Successful signings include Anthony Grant, signed from Shrewsbury with a reputation for being a bad apple. He’s now considered one of Swindon’s best central midfielders since the 80s – and not a player unlike Wellens himself.

Tom Broadbent, who was in the British Army and only left at 25 having served in Afghanistan, was poor at the start of the season and low on confidence. He was dropped but brought back in during an injury crisis and has been superb.

Kaiyne Woolery was considered an average league two player and at the start of the season. Unusually, Wellens criticised him publicly for his lack of effort and poor attitude. Woolery’s effort increased immeasurably and he’s respected by fans.

Wellens is in a better place with his chairman than he was at Oldham. “Far better,” he says. "If he wants to know my team I’ll tell him and I’ll tell him why. He’s a football man, he knows his stuff and he listens. I value his opinion too.”

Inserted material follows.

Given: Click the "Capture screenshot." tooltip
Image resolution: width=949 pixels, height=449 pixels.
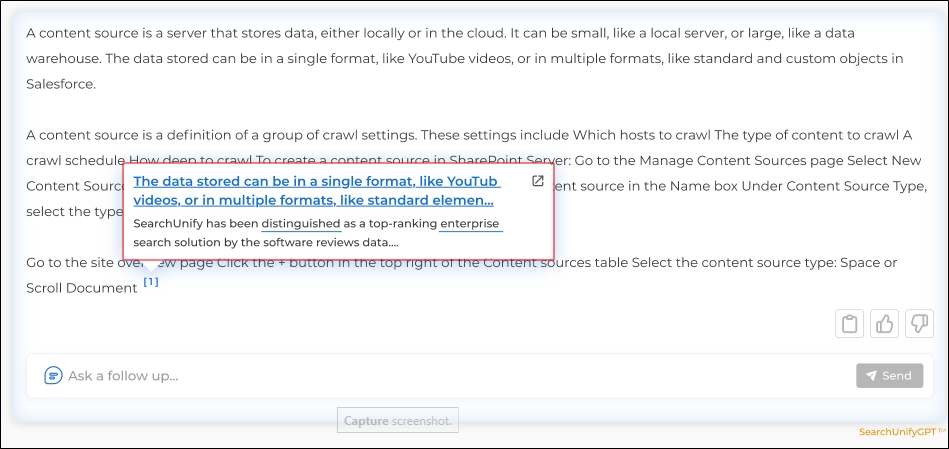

Swindon go ahead and are far better in possession at Colchester but lose 3-1, the home team getting more physical in the second half. They were effective against Swindon’s superior ball players. With injuries, Wellens could do little to counter it. He needed a more clinical striker too. Replacements would arrive by the end of the week: Doyle.

Three days later, Swindon beat fellow promotion chasers Exeter City 2-1. The 13,095 crowd is even bigger than expected – Swindon’s biggest in years and over twice the average of when Wellens’ took charge. At several points, the crowd unites and sings his name.

“I want to take Swindon up and then go on holiday,” he says. “In the long term, I want to manage Man United. Why shouldn’t I aim that high and dream of managing my boyhood club, the one whose winning goal in the 1985 FA Cup final I watched so much that I wore the video tape out? The odds of that happening are slim but you have to try your best.”